"Чужое" - читать интересную книгу автора (Данихнов Владимир Борисович)

Глава четвертая

В следующем вагоне жил дружелюбный малорослый народец. Нарочитое их радушие показалось Шилову подозрительным, но думать было некогда, и он позволил подбежавшим серолицым гномам в деревянных башмачках отнести Духа на кровать. Смешной гном с медицинским чемоданчиком и тросточкой осмотрел Духу ногу, ловко извлек из раны осколок. Операцию, правда, провел без всякого наркоза. Дух дергался, стонал, но в сознание не приходил. Рану обильно полили вонючей сивухой из кувшина и забинтовали. Шилов пытался расспросить гномов о Верноне, но те разговаривали на незнакомом языке, лопотали что-то, перемигиваясь, и украдкой вертели пальцами у висков. Шилов оставил Духа на попечение гному-доктору и прошелся по коридору.

В одном из купе он увидел настоящего пассажира. Это был высокий чернокожий мужчина в бриджах и дырчатом жилете на голое мускулистое тело. Он молча курил, выпуская дым в раскрытую форточку, и на Шилова не обратил внимания. На столе перед негром лежал баскетбольный мяч и книжка, на обложке которой было написано: «Стереотипы». Шилов прошел в самый конец вагона. Проводником здесь был серолицый гном, одетый в форму. Он сидел на своей полке у раскрытого настежь окна и нежно поглаживал широкую гибкую трубу, выведенную в окно. Труба начиналась во врезанном в стену металлическом устройстве, похожем на паровой котел. Из трубы в открытый космос с определенной периодичностью выплевывало разноцветных фей.

– Опаньки… – пробормотал удивленный Шилов.

– Да вы не переживать, – сказал гном на ломаном английском. – Что такое есть этот фея в сравнений с размер космос? Фея слишком малый количество, она не мочь заполнить космос. Пусть я буду выпускать в космос даже миллион фея!

– А зачем вы их вообще выпускаете? – спросил Шилов.

– Ну… чтоб весело. Фан. FUN. Понимать? Быр-дыр! Весело!

– Их относит к тем вагонам, что за вашим, и их там просто бьют мухобойками, – сказал Шилов. – Что ж тут веселого.
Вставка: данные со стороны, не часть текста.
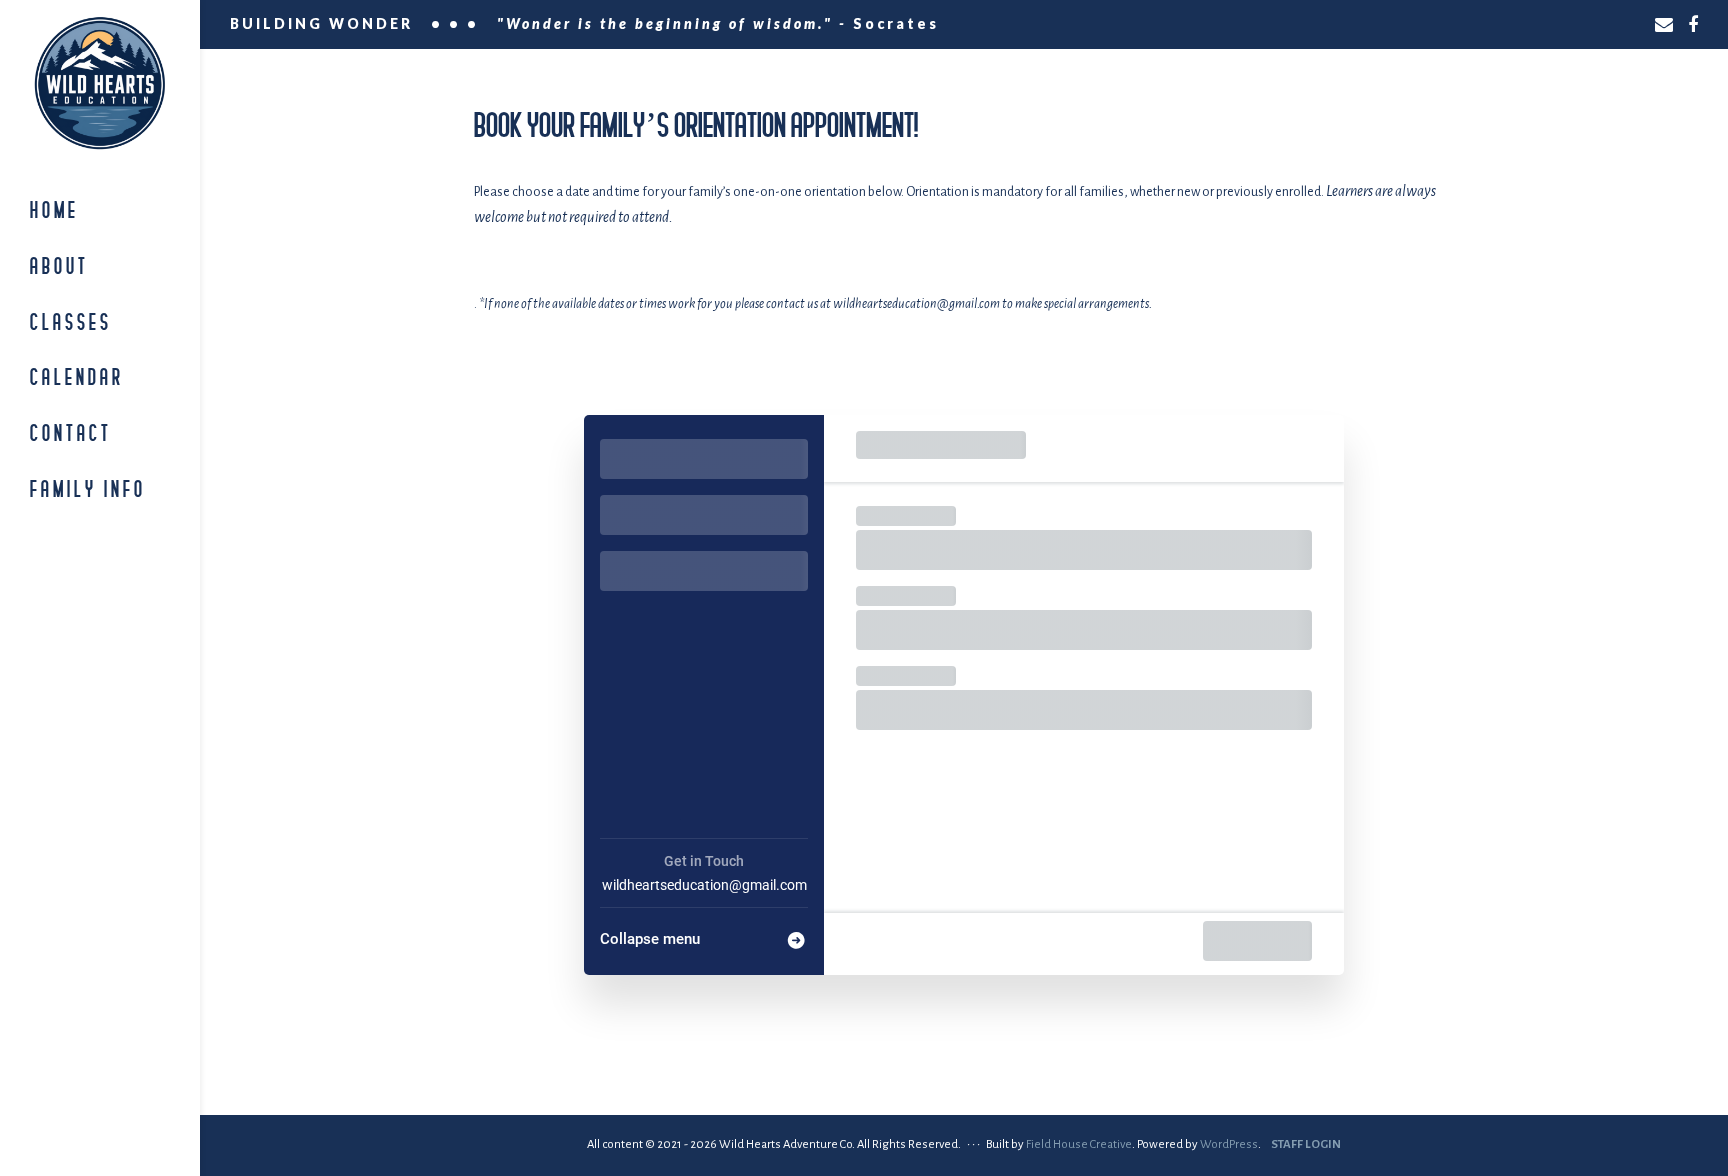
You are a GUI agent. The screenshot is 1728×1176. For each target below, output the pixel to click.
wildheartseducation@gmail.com (704, 885)
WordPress (1229, 1144)
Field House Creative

И не приключение даже. У вас есть жалобная книга? Я хочу пожаловаться программистам местного «уничтожителя времени».

– Давить мухобойка не есть хорошо, но я думать, это весело, раз люди давить и им нравится меж-дыр. Я радостный доставить людям удовольствий. Зачем жалобный книга? Жалобный книга ни к чему!

– Ладно… послушайте, мне надо найти одного человека, он такой… в черном костюме, со связкой ключей… он должен был пробегать здесь совсем недавно.

– Не пробегать, – помотал головой проводник. – Или пробегать, но я не заметить. Быть увлечен фея, не обратить внимание на дыр-быр!

По вагону прокатился тягучий гудок, как на большом заводе. Шилов зажал ладонями уши, но звук все равно просачивался в мозг, совершенно не попадая в резонанс его душевным движениям, а скорее наоборот.

– Что это? – крикнул Шилов как раз в тот миг, когда гудеть перестало, а отзвуки эха раскидало по трещинам в стенах.

– Прибывать на станция Цапля, стоять на станция полтора часа.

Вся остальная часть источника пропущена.